1. The petitioner in the above Special Civil Application under Art. 227 of the Constitution of India is the tenant of S. Nos. 159/2 - 3, 162/3 and 187/7 totally measuring only Acres 3 and Gunthas 8, situate at village Are in Karvir Taluka of Kolhapur District. Respondent No. 1 - landlord filed an application under Section 33 - B of the Bombay Tenancy and Agricultural Lands Act, 1948, against him after obtaining a certificate under Section 88 - C for recovery of possession of the said lands on the ground of bona fide requirement for personal cultivation. The application was granted by the Tenancy Aval Karkun on February 23, 1964. the order of the Tenancy Aval Karkun was set aside in appeal by the District Deputy Collector on October 27, 1964, observing as follows :-
'I am satisfied that comparative position of land in possession is not considered adequately by the lower Court. I, therefore, partly allow the appeal and set aside the order of the lower Court and remand to consider the issue of comparative land in possession as required under Section 33 - B and then decide the matter. No other issues is open for consideration'.
2. After the remand the Tenancy Aval Karkun allowed the parties to lead Evidence. The petitioner contended that the Registered partition deed dated December 22, 1956, under which the landlord had taken to himself only s Acres and 24 - 1/2 gunthas and given 49 acres and 9 gunthas to his son and 37 acres and 4 gunthas to one of his two wives was disproportionately unequal and effected solely with a purpose of defeating the rights of the petitioner - tenant under the provisions of the Bombay Tenancy Act; and there was no partition in fact effected, as at the time of the date of the alleged partition, respondent No. 1, his son and wife were all living together and only at the time of the hearing of the application, they were living separately in houses Nos. 1857 and 1899.

Given exercise:
Rewrite the part of the judgment that opens with the words containing "2. After the" and closes with "1857 and 1899.", substituting "settlement deed" for "partition deed". Rely on the judgment alone when answering.

Data section:
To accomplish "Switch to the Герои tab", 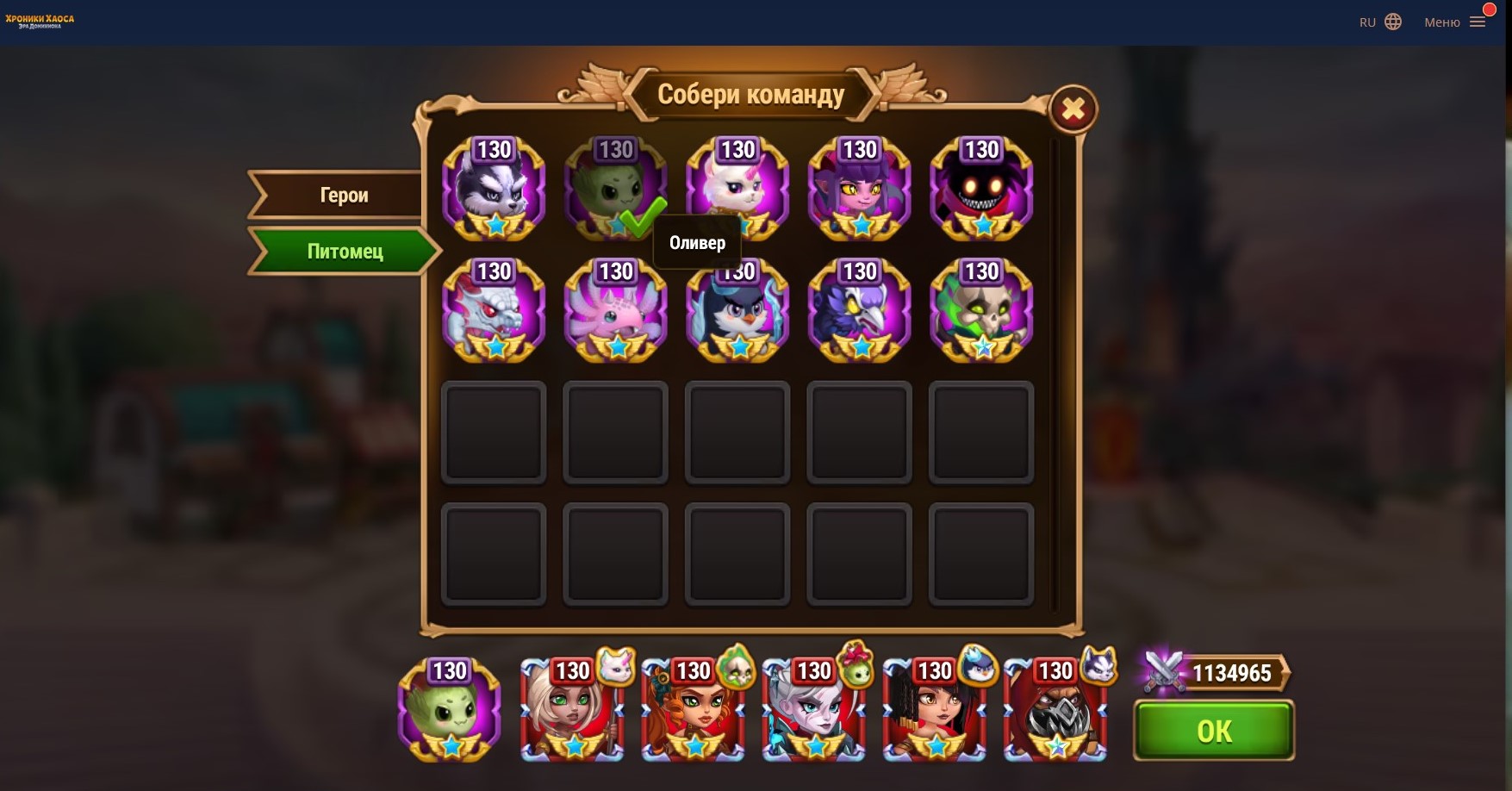I will [x=344, y=196].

Answer to this exercise:
2. After the remand the Tenancy Aval Karkun allowed the parties to lead Evidence. The petitioner contended that the Registered settlement deed dated December 22, 1956, under which the landlord had taken to himself only s Acres and 24 - 1/2 gunthas and given 49 acres and 9 gunthas to his son and 37 acres and 4 gunthas to one of his two wives was disproportionately unequal and effected solely with a purpose of defeating the rights of the petitioner - tenant under the provisions of the Bombay Tenancy Act; and there was no partition in fact effected, as at the time of the date of the alleged partition, respondent No. 1, his son and wife were all living together and only at the time of the hearing of the application, they were living separately in houses Nos. 1857 and 1899.